The estimated annual effective income tax rate was 40.5 percent for the first
quarter of 1999 and is higher than the U.S. statutory rate principally due to
the impact of state income taxes.

YEAR 2000

The Year 2000 ("Y2K") issue is the result of computer programs being written
for, or microprocessors using, two digits (rather than four) to define the
applicable year. Company computer programs that have date-sensitive software may
recognize a date using "00" as the year 1900 rather than the year 2000, which
could result in system failures or miscalculations. The Company is currently
working to mitigate the Y2K issue and has established processes for assessing
the risks and associated costs.

The Company categorizes its Y2K efforts as follows: hardware, software, embedded
processors, vendors and customers. Progress in assessing and remediating
information technology systems (hardware and software) and non-information
technology systems (embedded processors) is being tracked in phases including
inventory, identification of non-compliant systems, risk assessment, project
plan development, remediation, testing and verification. The Company's Y2K
project team has completed the risk assessment phase for all major systems,
including hardware, software and embedded processors. Remediation efforts of
approximately two-thirds of the Company's major systems have been completed. The
Company expects that the internal remediation work and testing for all systems
critical to run the Company's businesses will be completed by July 1999. The
Company will use internal and external resources to remediate and test its
systems, and to develop contingency plans to mitigate risks associated with the
Y2K issue.

The Company has initiated communications with significant vendors and customers
to coordinate the Y2K issue and is in the process of determining the Company's
vulnerability if these companies fail to remediate their Y2K issues. The Company
is reviewing responses and expects to complete its analysis in the second
quarter. There can be no guarantee that the systems of other companies will be
timely remediated, or that other companies' failure to remediate Y2K issues
would not have a material adverse effect on the Company.

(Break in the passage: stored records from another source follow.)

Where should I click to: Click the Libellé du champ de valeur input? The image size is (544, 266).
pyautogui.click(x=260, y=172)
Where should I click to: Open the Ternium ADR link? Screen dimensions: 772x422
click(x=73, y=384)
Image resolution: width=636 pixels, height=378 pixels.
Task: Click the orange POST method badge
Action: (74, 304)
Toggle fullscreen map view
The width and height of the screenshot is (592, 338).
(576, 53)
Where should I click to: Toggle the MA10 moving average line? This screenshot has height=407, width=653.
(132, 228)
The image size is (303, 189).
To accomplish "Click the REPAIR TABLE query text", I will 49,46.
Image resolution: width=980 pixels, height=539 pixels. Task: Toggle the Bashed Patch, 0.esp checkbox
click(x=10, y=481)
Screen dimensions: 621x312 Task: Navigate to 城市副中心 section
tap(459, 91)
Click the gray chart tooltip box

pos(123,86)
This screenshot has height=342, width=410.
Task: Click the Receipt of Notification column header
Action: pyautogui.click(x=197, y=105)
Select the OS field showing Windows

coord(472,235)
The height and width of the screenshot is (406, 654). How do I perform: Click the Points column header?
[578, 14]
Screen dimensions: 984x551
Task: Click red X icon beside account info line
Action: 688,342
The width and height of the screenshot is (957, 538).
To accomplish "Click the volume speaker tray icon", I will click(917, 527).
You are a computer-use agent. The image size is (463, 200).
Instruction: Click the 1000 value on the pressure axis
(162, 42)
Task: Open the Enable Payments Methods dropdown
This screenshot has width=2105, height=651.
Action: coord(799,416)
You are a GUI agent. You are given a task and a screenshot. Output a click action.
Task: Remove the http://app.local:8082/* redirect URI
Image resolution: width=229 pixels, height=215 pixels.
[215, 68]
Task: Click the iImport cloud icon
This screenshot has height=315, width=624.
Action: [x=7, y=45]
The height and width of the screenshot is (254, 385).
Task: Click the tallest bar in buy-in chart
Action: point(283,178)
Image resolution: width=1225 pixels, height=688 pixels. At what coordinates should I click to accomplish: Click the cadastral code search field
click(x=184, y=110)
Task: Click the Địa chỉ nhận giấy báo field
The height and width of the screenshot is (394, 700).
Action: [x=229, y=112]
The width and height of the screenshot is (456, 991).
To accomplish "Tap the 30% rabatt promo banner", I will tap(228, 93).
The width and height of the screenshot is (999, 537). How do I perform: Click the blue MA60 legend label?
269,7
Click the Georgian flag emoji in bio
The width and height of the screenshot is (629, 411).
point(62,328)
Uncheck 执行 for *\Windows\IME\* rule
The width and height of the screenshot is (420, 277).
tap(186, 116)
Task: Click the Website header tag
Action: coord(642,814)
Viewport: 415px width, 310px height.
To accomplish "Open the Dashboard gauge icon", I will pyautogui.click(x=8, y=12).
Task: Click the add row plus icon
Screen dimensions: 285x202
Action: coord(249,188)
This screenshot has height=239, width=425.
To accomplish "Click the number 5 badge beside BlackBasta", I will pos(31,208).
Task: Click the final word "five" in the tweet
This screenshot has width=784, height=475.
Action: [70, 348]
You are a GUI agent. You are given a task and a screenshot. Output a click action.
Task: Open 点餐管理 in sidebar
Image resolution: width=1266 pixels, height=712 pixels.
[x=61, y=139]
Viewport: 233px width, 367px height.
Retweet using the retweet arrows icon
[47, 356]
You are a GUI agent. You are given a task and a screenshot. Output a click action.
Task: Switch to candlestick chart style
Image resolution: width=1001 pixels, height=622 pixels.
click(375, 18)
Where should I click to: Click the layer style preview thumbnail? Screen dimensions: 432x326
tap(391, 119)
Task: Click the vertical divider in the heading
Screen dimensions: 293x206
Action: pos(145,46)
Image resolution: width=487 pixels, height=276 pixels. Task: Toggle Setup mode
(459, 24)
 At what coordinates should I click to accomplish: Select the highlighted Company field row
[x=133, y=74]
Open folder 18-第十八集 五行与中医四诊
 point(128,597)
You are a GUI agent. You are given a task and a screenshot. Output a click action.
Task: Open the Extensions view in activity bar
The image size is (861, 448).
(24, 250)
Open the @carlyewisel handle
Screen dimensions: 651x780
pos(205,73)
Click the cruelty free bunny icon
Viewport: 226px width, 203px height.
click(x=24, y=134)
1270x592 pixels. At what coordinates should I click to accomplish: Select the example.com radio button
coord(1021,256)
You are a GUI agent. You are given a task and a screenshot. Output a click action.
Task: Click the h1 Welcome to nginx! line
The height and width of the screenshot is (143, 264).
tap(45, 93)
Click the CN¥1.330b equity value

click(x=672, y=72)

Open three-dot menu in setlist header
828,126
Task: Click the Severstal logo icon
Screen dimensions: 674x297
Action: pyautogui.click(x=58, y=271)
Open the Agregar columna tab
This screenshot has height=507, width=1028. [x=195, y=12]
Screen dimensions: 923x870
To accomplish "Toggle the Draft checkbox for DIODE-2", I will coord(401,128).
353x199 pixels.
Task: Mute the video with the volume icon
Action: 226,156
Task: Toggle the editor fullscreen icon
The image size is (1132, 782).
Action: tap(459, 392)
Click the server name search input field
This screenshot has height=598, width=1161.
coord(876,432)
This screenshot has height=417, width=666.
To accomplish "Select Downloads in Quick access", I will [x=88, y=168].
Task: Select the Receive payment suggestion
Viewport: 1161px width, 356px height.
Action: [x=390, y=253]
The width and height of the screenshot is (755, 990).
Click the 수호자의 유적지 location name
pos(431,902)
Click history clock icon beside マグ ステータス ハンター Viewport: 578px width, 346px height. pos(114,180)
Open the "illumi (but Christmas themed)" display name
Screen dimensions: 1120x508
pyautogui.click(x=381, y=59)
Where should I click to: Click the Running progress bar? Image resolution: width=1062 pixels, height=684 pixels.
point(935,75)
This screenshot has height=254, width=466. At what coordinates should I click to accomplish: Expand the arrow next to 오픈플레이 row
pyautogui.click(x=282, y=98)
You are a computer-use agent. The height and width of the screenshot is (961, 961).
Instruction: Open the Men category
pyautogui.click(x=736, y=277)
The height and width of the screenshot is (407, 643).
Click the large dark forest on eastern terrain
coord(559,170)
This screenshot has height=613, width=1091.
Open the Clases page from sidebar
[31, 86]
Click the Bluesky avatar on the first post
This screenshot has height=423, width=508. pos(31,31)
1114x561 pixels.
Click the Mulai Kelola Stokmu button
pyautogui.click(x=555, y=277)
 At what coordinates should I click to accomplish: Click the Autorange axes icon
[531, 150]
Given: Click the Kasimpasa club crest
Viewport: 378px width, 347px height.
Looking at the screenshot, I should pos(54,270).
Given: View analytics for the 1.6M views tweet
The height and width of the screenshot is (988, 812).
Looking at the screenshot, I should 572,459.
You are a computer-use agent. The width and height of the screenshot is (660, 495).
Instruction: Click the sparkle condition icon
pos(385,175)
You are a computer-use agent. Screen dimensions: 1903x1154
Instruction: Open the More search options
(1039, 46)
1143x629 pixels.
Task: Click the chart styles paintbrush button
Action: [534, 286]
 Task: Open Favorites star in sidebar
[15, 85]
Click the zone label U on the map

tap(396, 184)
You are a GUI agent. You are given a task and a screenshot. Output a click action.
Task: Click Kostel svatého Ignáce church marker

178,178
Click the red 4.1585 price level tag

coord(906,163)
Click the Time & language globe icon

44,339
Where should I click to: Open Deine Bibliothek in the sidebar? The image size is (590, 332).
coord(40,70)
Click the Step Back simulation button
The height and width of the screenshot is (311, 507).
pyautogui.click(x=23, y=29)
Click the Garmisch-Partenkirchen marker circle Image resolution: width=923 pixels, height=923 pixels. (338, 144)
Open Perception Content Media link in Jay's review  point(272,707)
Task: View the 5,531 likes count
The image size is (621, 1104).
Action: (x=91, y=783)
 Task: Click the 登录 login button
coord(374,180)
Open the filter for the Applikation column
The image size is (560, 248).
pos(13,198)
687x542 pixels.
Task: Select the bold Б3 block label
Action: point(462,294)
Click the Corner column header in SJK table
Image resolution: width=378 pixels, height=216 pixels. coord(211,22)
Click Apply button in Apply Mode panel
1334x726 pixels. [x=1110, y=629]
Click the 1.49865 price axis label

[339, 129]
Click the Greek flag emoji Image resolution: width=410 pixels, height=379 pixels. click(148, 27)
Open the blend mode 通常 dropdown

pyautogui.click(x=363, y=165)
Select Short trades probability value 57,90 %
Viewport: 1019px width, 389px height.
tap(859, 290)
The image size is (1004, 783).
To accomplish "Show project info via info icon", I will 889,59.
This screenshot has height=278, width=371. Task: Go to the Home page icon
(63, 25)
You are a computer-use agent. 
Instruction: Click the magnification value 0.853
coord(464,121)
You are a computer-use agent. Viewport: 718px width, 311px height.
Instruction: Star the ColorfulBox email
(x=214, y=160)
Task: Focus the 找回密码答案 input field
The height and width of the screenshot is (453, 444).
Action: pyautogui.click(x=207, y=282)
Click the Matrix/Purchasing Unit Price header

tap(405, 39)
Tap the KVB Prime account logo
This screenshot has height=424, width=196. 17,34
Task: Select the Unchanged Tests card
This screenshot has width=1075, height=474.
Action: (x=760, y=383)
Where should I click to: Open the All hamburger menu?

It is currently estimated that the aggregate cost of the Company's Y2K efforts
will be approximately $1.1 million, of which, approximately $.6 million has been
spent to date. These costs are being funded through operating cash flows and
include the costs of normal system upgrades and replacements for which the
timing was accelerated to address the Y2K issue. These amounts do not include
any costs associated with the implementation of contingency plans, which are in
the process of being developed; nor do they include internal Y2K program costs.
The Company does not separately track internal Y2K program costs. These costs
are principally the related payroll costs for the management information systems
group.

The Company has not yet developed a contingency plan for dealing with the
operational problems and costs (including loss of revenues) that would be
reasonably likely to result from failure by the Company and certain third
parties to achieve Y2K compliance on a timely basis. The Company currently plans
to complete its analysis of the problems and costs associated with the failure
to achieve Y2K compliance and to establish a contingency plan in the event of
such a failure by September 30, 1999.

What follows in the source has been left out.